Der postkoloniale Diskurs, aus dem diese Form der Kritik an der deutschen Erinnerungspolitik kommt, hat in Grossbritannien oder in den USA seit Langem eine viel groessere Bedeutung. Es ueberrascht nicht, dass diese Art der Kritik inzwischen auch in Deutschland praesenter geworden ist und ein Licht auf dortige Defizite geworfen hat. Denn in der Tat hinkte die Aufarbeitung der eigenen Kolonialgeschichte in Deutschland lange Zeit weit hinterher und hat noch heute etwa in Schulbuechern keinen angemessenen Platz. Doch diese Defizite kausal darauf zurueckzufuehren, dass die Deutschen zu viel ueber den Holocaust reden, ist geschichtswissenschaftlich und politisch einfach Unsinn. Darueber hinaus sollten wir nicht vergessen, dass man in den heutigen Debatten zu Israel auch in anderen Laendern sehr viel um sich selbst kreist. In Grossbritannien etwa werden aktuell die zivilen Opfer in Gaza von vielen Menschen symbolisch so stark aufgeladen, weil darueber auch der eigene Status in einer multiethnischen und multireligioesen Gesellschaft oder allgemein die Themen Kolonialismus und Rassismus verhandelt werden. Auch woanders gibt es eine Vergangenheit, die in Debatten zu aktuelle Themen nachwirkt.

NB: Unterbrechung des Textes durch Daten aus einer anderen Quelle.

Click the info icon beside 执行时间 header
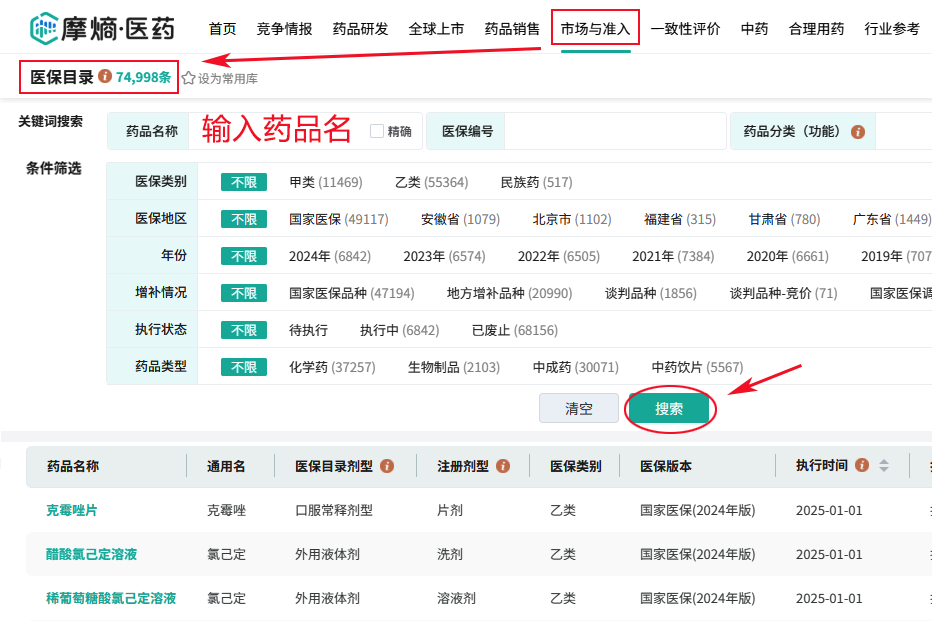This screenshot has width=932, height=621. 862,465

In ihrem Buch schildern Sie, wie sich gerade in den 1960ern und 70ern viele Deutsche stark fuer die „Verdammten dieser Erde“ in der weiten Ferne interessiert haben – nicht aber fuer den Rassismus gegenueber den sogenannten Gastarbeitern im eigenen Land. Haengt das auch damit zusammen, dass sich die Deutschen so lange nicht als „Einwanderungsgesellschaft“ begriffen haben?

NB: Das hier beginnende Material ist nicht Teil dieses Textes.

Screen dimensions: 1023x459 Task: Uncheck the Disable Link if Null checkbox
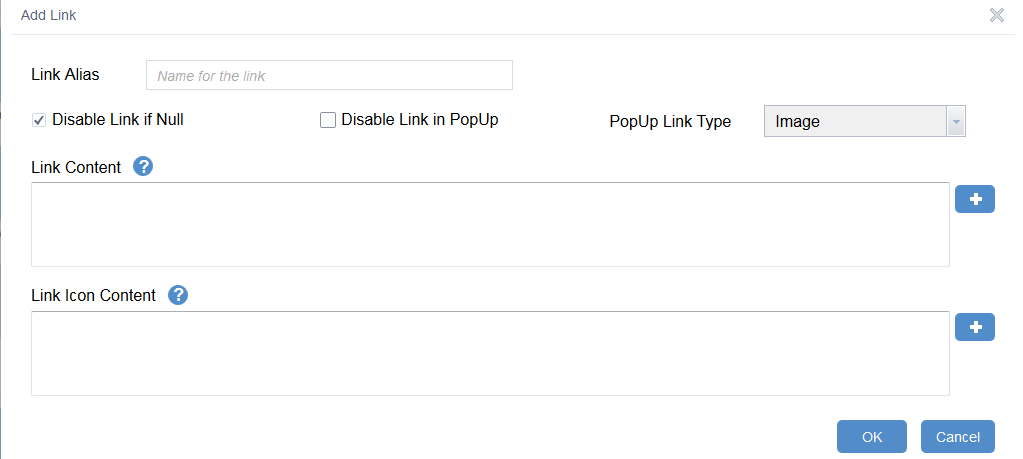39,120
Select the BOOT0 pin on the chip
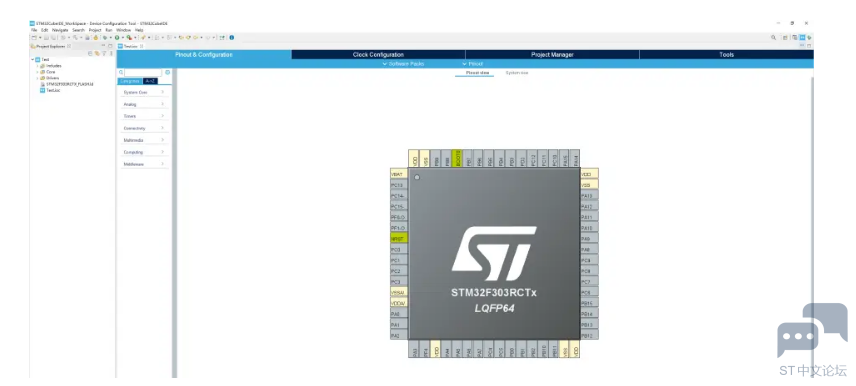 (458, 158)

Die Sturheit, mit der so lange an der Illusion festgehalten wurde, Deutschland sei kein Einwanderungsland, ist schon sehr beachtlich. Erst recht auch, weil schon lange vor der Ankunft der sogenannten Gastarbeiter die Gesellschaft von Migration gepraegt war. Bereits um die Jahrhundertwende hatten sich etwa viele Polen gerade im Ruhrgebiet angesiedelt. Allerdings haben sich schon zu Zeiten der Gastarbeiteranwerbung auf lokaler Ebene viele Wohlfahrtsorganisationen und Behoerden staerker fuer Integration und gegen Diskriminierung eingesetzt. Insgesamt beobachte ich in Deutschland noch heute eine Tendenz, das Fremde und Anderssein nicht als Ressource oder Bereicherung zu sehen, sondern vor allem als Problem. Dazu kommt die Haltung, Probleme haeufig nur bei „den anderen“ zu verorten – siehe etwa die Idee eines bloss aus muslimisch gepraegten Laendern importierten Antisemitismus. Im Ausland wird all das wahrgenommen und haeufig als Selbstbezogenheit und mangelnde Oeffnung und Dialogbereitschaft kritisiert.

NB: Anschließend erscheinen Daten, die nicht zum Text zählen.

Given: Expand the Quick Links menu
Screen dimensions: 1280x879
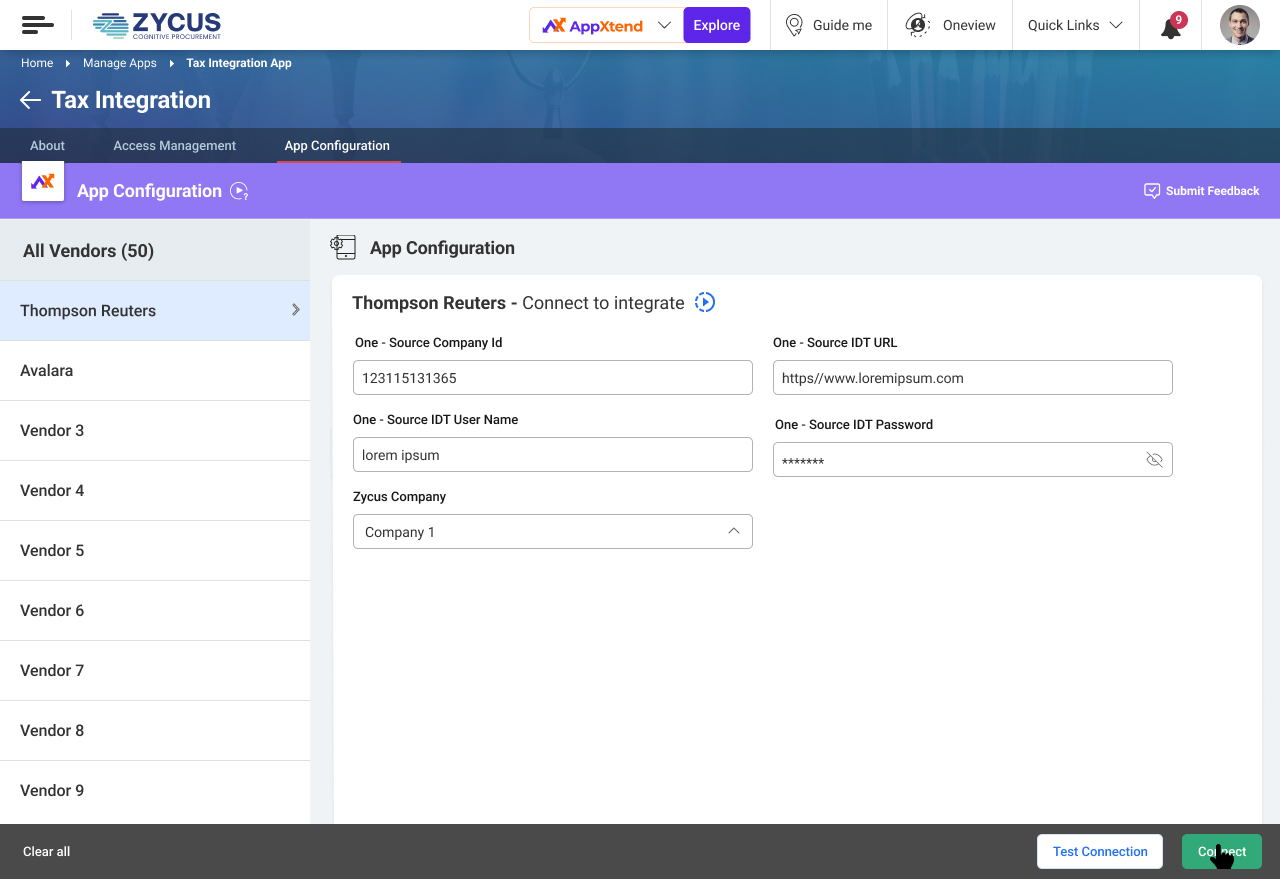Looking at the screenshot, I should coord(1075,25).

Im Juli naechsten Jahres wird das Grundgesetz 75 Jahre alt. Einige Monate spaeter finden in Sachsen, Brandenburg und Thueringen Landtagswahlen statt – mit duesteren Aussichten angesichts der hohen Umfragewerte der AfD. Was verraet diese Parallelitaet ueer die Deutschen?
Es gibt eine lange Geschichte von antiliberalen Tendenzen und Mentalitaeten in Deutschland. Damit beziehe ich mich nicht nur auf die DDR, sondern auch auf die Bundesrepublik. An der AfD ist vieles neu, aber sie baut auch auf einem historischen Fundament auf. Dazu gehoeren unter anderem die regionalen Erfolge der rechtsextremen Schill-Partei in Hamburg oder der Republikaner etwa in Bayern. Viele AfD-Positionen wurden in der Zeit vor Merkel von der CDU vertreten. So etwa die Idee einer unerschuetterlichen heterosexuellen „Normalfamilie“, die heute durch den „Gender-Wahnsinn“ bedroht werde. In den sogenannten neuen Bundeslaendern kommt ein tief verankertes Gefuehl der mangelnden Anerkennung und des eigenen Nicht-gehoert-Werdens hinzu. Dort ist das Verstaendnis von Demokratie staerker plebiszitaer und gegen die Eliten gerichtet. Auf den Punkt gebracht wird das durch den Slogan „Wir sind das Volk“. Rueckblickend kann man sagen, dass die Idee, die AfD durch Ausgrenzung zum Einschlafen zu bringen, nicht funktioniert hat. Dafuer braucht es andere Strategien. Erst recht, wenn sie ueber 30 Prozent der Stimmen erhaelt, wie das bei den kommenden Landtagswahlen wahrscheinlich ist.